A few things worth noting:

We use a double-checked lock in initialize() so it's safe to call from concurrent requests without opening multiple connections.
db() is an async method (not a property) that returns the connection, raising if we forgot to initialize.
add_message takes a SessionEvent directly — no raw types.Content. The conversion happens at the call site, which keeps the boundary clean.
load_messages returns SessionEvent objects, not types.Content. The caller converts with .to_content() when it's time to talk to the API.

Wiring It Into the Agent

The big change is in Agent.run(). Instead of the caller managing the conversation list, the agent now handles persistence internally. It takes a single message, persists it, loads the full conversation from the database, and runs the model:

class Agent:
    def __init__(
        self,
        model: str = "gemini-3-flash-preview",
        context: AgentContext | None = None,
        session_manager: SessionManager | None = None,
    ):
        self.model = model
        self.client = Client()
        self.session_manager = session_manager or SessionManager()
        self.context = context or AgentContext()
        # ... tools and hooks setup

    async def initialize(
        self,
        *,
        replay_handler: ReplayHook | None = None,
    ) -> None:
        await self.session_manager.initialize()
        if replay_handler is None:
            return
        events = await self.session_manager.load_messages()
        for event in events:
            await replay_handler(event=event)

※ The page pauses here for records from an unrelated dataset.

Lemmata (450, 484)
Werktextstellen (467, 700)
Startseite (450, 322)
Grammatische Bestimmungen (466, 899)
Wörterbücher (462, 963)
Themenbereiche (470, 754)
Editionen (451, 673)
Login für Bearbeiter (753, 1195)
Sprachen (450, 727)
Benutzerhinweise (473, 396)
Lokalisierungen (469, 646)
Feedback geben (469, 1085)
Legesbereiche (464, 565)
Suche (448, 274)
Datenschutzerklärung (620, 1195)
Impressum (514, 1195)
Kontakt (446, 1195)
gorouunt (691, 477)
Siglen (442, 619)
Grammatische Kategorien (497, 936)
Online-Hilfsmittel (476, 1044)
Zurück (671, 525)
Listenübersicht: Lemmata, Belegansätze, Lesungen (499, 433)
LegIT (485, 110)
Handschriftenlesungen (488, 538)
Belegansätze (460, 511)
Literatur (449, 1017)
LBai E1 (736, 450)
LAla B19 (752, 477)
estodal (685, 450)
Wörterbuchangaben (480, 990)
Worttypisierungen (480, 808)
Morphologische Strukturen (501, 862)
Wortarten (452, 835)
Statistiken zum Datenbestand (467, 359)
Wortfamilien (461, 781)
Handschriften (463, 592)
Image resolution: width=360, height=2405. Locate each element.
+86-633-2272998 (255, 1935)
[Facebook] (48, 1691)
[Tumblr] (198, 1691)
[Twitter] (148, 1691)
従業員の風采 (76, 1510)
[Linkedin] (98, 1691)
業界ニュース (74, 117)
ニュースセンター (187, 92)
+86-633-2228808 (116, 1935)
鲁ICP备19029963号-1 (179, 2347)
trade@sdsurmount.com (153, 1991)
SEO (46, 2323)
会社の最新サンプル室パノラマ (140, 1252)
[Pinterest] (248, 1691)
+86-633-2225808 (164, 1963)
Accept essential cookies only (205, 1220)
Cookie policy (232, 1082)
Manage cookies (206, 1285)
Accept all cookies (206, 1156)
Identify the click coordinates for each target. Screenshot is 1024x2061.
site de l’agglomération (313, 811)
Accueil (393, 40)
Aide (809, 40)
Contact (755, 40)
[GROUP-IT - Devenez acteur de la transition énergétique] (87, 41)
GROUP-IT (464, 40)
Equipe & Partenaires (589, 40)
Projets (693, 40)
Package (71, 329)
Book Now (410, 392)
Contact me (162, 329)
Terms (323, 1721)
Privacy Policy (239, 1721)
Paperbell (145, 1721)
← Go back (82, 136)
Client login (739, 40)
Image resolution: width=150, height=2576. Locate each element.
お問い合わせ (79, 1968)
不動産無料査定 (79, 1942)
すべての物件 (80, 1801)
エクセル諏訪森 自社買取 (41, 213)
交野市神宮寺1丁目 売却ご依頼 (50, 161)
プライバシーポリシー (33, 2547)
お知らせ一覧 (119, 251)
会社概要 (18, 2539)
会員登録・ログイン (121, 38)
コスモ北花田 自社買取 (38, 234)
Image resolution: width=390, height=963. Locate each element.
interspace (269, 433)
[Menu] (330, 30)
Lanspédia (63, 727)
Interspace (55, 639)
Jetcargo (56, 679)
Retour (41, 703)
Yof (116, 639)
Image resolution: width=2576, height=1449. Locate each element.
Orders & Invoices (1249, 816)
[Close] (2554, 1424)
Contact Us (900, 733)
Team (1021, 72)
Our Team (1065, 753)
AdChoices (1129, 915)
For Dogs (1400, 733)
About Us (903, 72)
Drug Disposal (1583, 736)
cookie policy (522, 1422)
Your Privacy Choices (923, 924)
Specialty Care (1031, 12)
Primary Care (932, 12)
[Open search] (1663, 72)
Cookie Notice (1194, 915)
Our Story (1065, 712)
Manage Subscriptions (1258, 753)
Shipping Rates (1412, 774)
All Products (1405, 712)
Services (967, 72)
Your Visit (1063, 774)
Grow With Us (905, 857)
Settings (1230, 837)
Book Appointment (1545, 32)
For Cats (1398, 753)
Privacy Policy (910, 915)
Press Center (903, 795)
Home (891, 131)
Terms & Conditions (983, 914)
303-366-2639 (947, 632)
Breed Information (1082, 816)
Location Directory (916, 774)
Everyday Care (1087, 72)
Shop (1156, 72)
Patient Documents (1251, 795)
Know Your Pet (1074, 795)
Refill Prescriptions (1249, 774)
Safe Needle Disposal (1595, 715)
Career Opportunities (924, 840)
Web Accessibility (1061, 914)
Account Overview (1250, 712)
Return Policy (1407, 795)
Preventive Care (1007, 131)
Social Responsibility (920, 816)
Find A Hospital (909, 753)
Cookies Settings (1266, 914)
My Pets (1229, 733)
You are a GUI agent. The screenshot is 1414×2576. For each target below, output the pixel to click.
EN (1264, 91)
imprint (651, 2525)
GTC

    async def run(self, message: types.Content) -> types.Content | None:
        """Run one assistant step. Returns tool-response message, or None when done."""
        has_function_response_input = any(
            part.function_response is not None for part in message.parts
        )
        if not has_function_response_input:
            session_message = SessionEvent.from_content(message)
            await self.session_manager.add_message(session_message)
        conversation = await self.session_manager.load_messages()

        completion = await self.client.aio.models.generate_content(
            model=self.model,
            contents=[event.to_content() for event in conversation],
            config=types.GenerateContentConfig(tools=self.get_tools()),
        )

        message = completion.candidates[0].content
        await self.session_manager.add_message(SessionEvent.from_content(message))
        await self.emit("on_model_response", message=message, context=self.context)

        function_calls = [
            part.function_call for part in message.parts if part.function_call
        ]

        if not function_calls:
            return None

        tool_responses: list[types.Part] = []
        for call in function_calls:
            call_args = call.args or {}
            await self.emit("on_tool_call", call=call, context=self.context)
            result = await self.execute_tool(call.name, call_args)
            await self.emit(
                "on_tool_result",
                result=result,
                call_name=call.name,
                call_args=call_args,
                context=self.context,
            )
            tool_responses.append(result.to_genai_message())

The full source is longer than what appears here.